| Provided records |
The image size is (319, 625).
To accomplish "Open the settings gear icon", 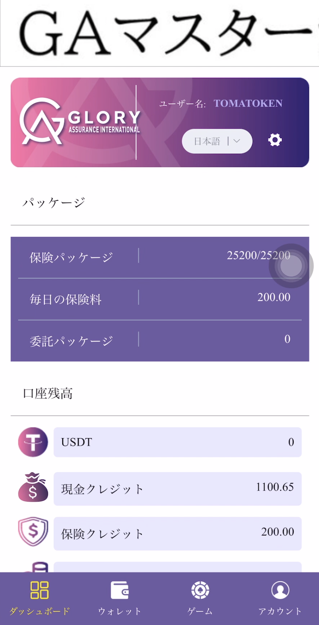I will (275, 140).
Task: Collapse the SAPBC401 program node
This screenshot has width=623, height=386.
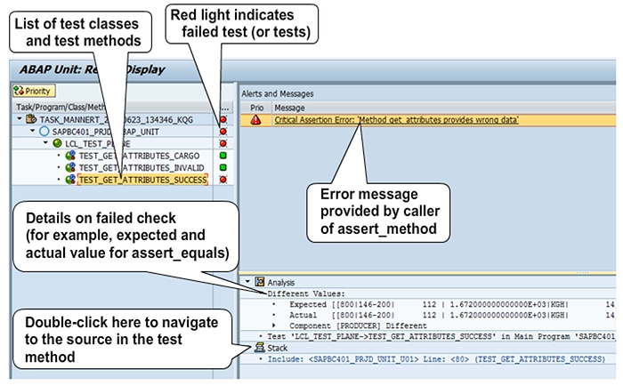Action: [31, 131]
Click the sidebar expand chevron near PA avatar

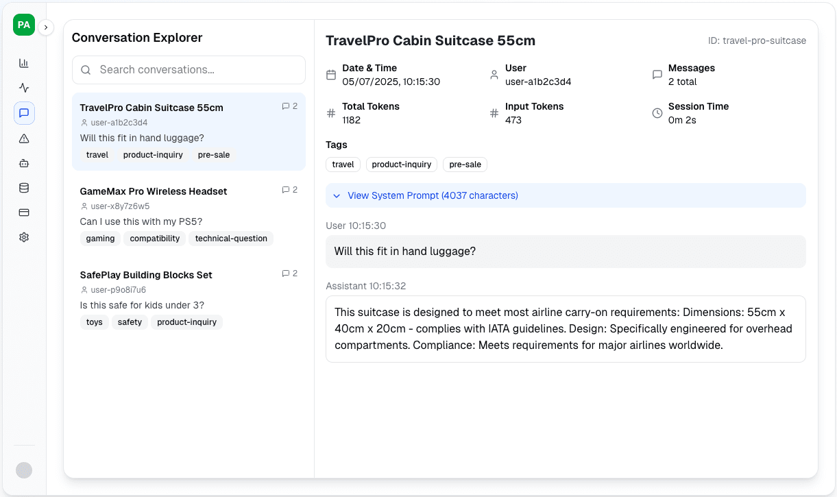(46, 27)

...

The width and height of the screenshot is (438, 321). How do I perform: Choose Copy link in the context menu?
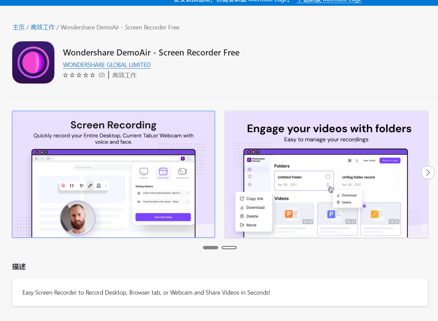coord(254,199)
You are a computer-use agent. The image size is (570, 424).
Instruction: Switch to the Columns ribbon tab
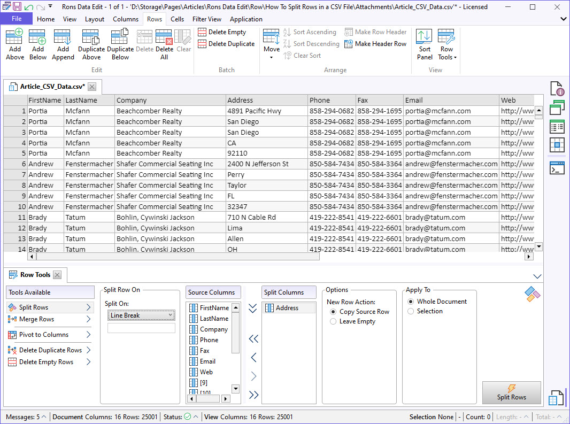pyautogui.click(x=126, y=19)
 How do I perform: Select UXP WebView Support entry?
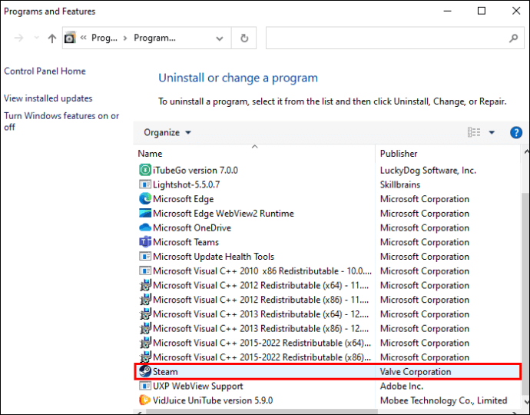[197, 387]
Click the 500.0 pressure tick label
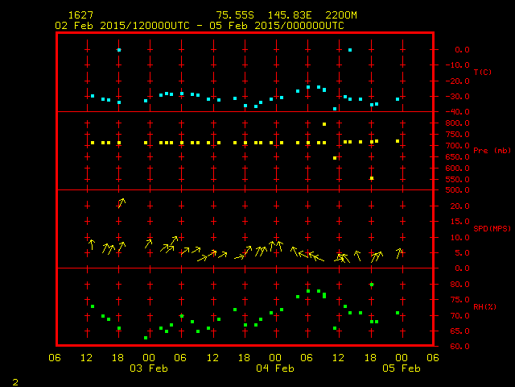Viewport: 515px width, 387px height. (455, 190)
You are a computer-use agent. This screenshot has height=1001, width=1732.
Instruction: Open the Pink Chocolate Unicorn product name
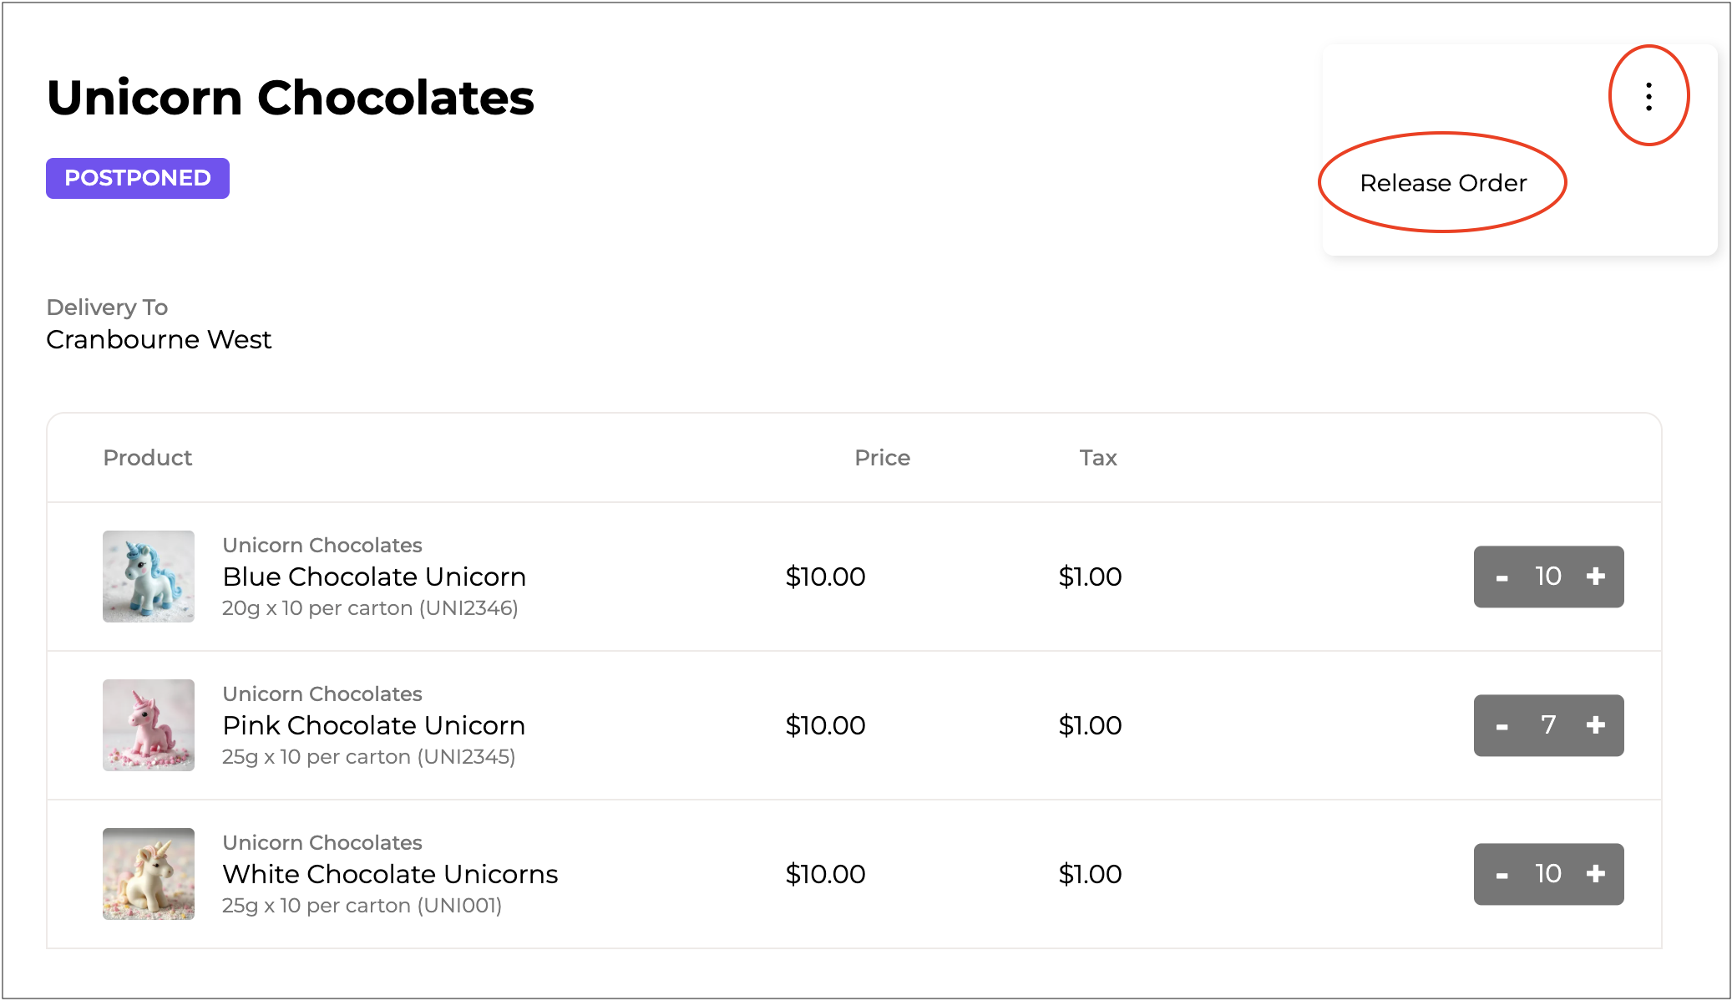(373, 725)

| Exercise requirements |
Where does the word "size" show up in the material? Copy out each line that has it.

| Result |
The image size is (319, 625).
You are a computer-use agent. The image size is (570, 424).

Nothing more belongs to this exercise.